Compound 3a was outlier for QSAR models 1 and 2, while compound 4l was outlier for models 3 and 4. These were response outliers for which the reference value of response is invalid as QSAR models developed including these molecules displayed high residual values (Furusjo et al., 2006).

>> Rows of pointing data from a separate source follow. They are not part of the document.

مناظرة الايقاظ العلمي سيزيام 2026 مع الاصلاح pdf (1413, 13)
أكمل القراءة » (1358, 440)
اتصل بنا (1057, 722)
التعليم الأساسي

Further, it can be noted that the model no. 2 and 4 which are biparametric models are free from problem of colinearity as the correlation coefficient between the used descriptors is less than 0.4 (Agrawal et al., 2002).

Conclusion

In conclusion, thiazole tethered indeno[1,2-c]pyrazol-4-ones (3) have been conveniently prepared by three-component one-pot synthesis. Indenopyrazoles (4) were synthesized by Wolff-Kishner reduction of 3. All the newly synthesized thiazole tethered indenopyrazoles (3 & 4) are characterized by using different spectral techniques. These indenopyrazoles were evaluated for their in vitro cytotoxicity against A498, HT29, MCF-7, HepG2 and NRK cell lines. Among all the tested indenopyrazoles, 4a, 4d and 4h exhibited better activity against HT29 cancer cell line. Interestingly, all the tested compounds were found to be less toxic toward normal cell line. Further, robust as well as generalizable QSAR models with good fitting ability and internal predictive power were developed for all the cancer cell lines. Molecular distance edge parameters MDEC-33 and MDEC-23 were important for anticancer activity against A498 and HT29 cancer cell lines, respectively, while electrotopological state atom type descriptor maxsCH3 was significant in MCF-7 cell line. Extended topochemical atom descriptor ETA_EtaP_L and directional WHIM parameter Weta2.eneg explained activity trend of HepG2 cell line.